In stepped William Richardson Davie, a brilliant young lawyer who had made a name for himself as a daring cavalry officer during the war. He would prove to be as fearless in the courtroom and in the legislature as he had been in battle, and would one day found the University of North Carolina and become governor.

Never reluctant to take on an unpopular cause (he had repeatedly defended Loyalists tried for treason), Davie was now part of a stellar legal team representing Mrs. Bayard. Representing Singleton were Abner Nash, a former governor, and Alfred Moore, the attorney general. Moore and Nash filed a motion to dismiss Mrs. Bayard’s lawsuit.

Davie responded by attacking the statute as unconstitutional. Since the state constitution of 1776 guaranteed a jury trial in all cases respecting property, he argued, the act was unconstitutional and void because it deprived Mrs. Bayard of her right to a jury trial.

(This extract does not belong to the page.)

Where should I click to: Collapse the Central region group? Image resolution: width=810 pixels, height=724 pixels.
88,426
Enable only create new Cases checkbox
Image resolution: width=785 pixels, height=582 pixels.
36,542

The argument that a statute may be unconstitutional, and that a judge can strike it down, is a well-settled legal principle today. But in 1786, it was a novel and politically explosive theory. Nearly all political power was vested in the General Assembly, and it was unheard of to attack the power of the legislature to enact laws for the good of the people.

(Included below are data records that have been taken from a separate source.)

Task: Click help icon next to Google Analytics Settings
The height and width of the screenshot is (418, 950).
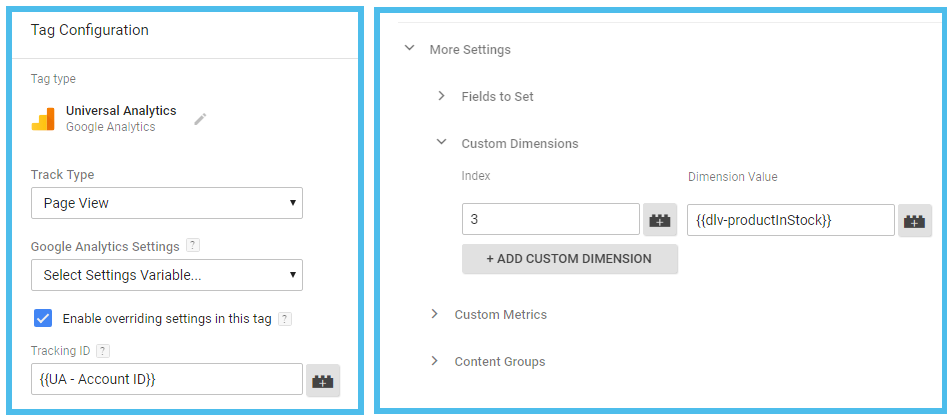Action: click(x=193, y=246)
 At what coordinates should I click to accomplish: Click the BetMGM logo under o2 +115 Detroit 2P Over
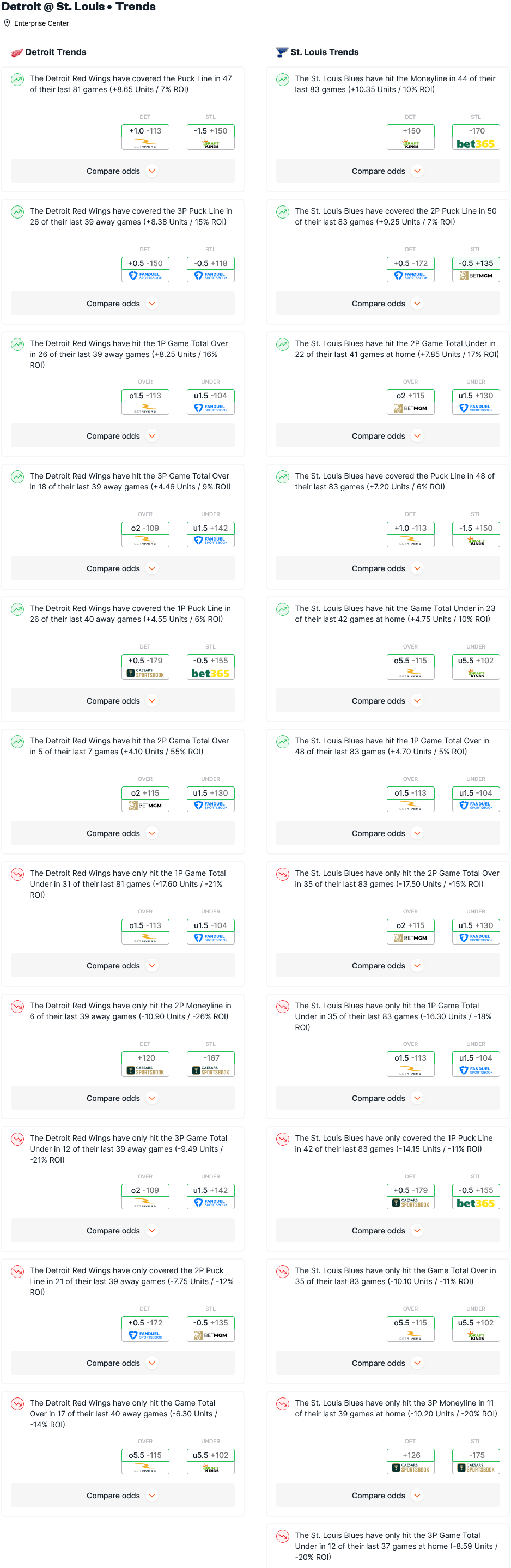pyautogui.click(x=145, y=806)
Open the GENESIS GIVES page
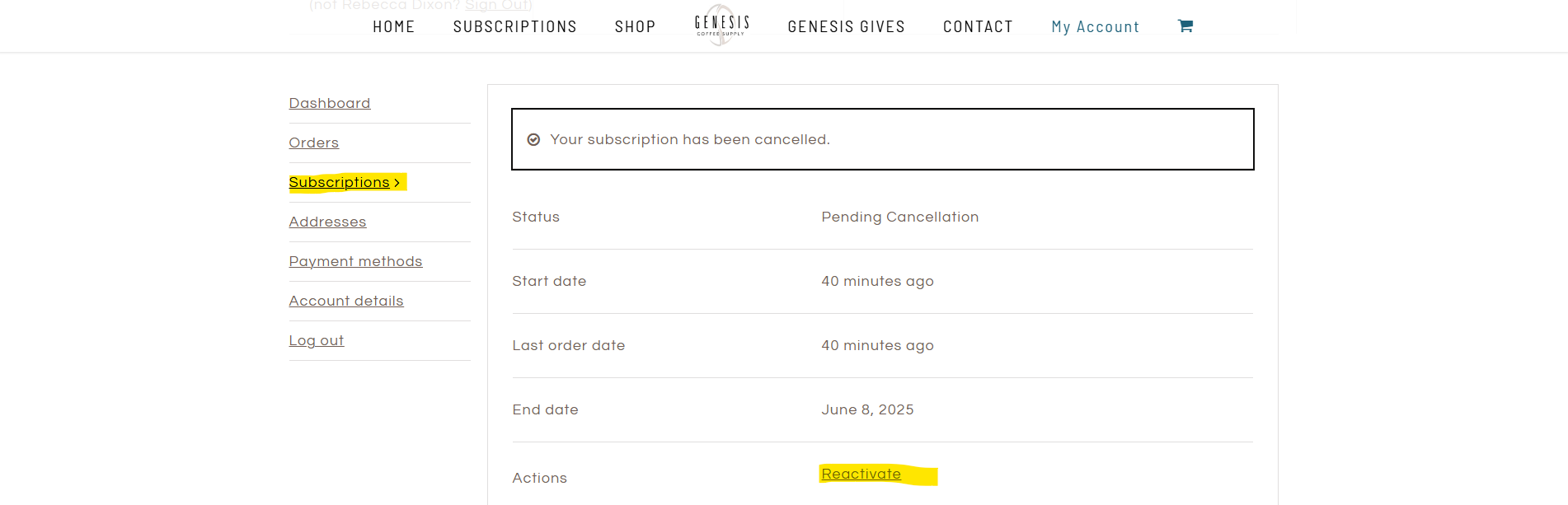 tap(847, 27)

As a young lawyer, Davie was making powerful enemies who were not above playing hardball politics. They had a grand jury indict him for simply making a legal argument in open court. To their credit, the judges hearing the case quashed the indictment, but Davie would soon put those same judges in his crosshairs.

Extremely deferential to the General Assembly, the judges did not want to decide whether the statute was void and hoped instead that the legislature would repeal it and relieve them of having to make a decision.

Davie (who was also a General Assembly member) and his allies would not let the judges off the hook. Because of their indecision in the Bayard case and other perceived offenses, Davie brought impeachment charges against them, seeking to have the legislature remove them from the bench. He lost that fight but ultimately won the constitutional argument.

In May 1787, while Davie was in Philadelphia as a delegate to the Constitutional Convention, the judges finally issued their decision. They ruled that the statute was null and void because it violated the right to a jury trial. On the narrowest legal issue, Mrs. Bayard was entitled to a jury trial on the question of who should be declared the owner of her house. More broadly, and thanks to Davie’s hard-charging tactics, the principle of judicial review was now established in North Carolina.

From his client’s perspective, Davie’s victory was one in name only. Six months later, Mrs. Bayard received her day in court, but lost. Singleton was declared the rightful owner of the house because Samuel Cornell was not a U.S. citizen at the time he deeded the property to her, and his status as an alien meant the deed was void.

The ramifications of Bayard v. Singleton were important. In the summer of 1787, the news that judges in North Carolina had struck down a statute as unconstitutional was well known to Davie and other Founding Fathers in Philadelphia drafting the Constitution. They certainly would have taken into account that federal judges would be called upon to interpret and apply the Constitution, and to protect constitutional rights from legislative encroachments and usurpations.

Indeed, 16 years later, the U.S. Supreme Court in Marbury v. Madison would follow North Carolina’s lead, striking down a federal statute as unconstitutional. Before that case ever reached the high court, however, the arguments in favor of judicial review were well known to at least one of its members. Alfred Moore, Davie’s old courtroom foe, was a justice of the U.S. Supreme Court when Marbury was argued and decided.

Davie’s once-novel argument not only carried the day in Bayard v. Singleton, but later became enshrined for the young American nation in Marbury v. Madison– and remains just as vital today, 225 years later.

Scott A. Miskimon is a partner in the Raleigh law firm of Smith Anderson and a member of the Board of Trustees of the N.C. Supreme Court Historical Society.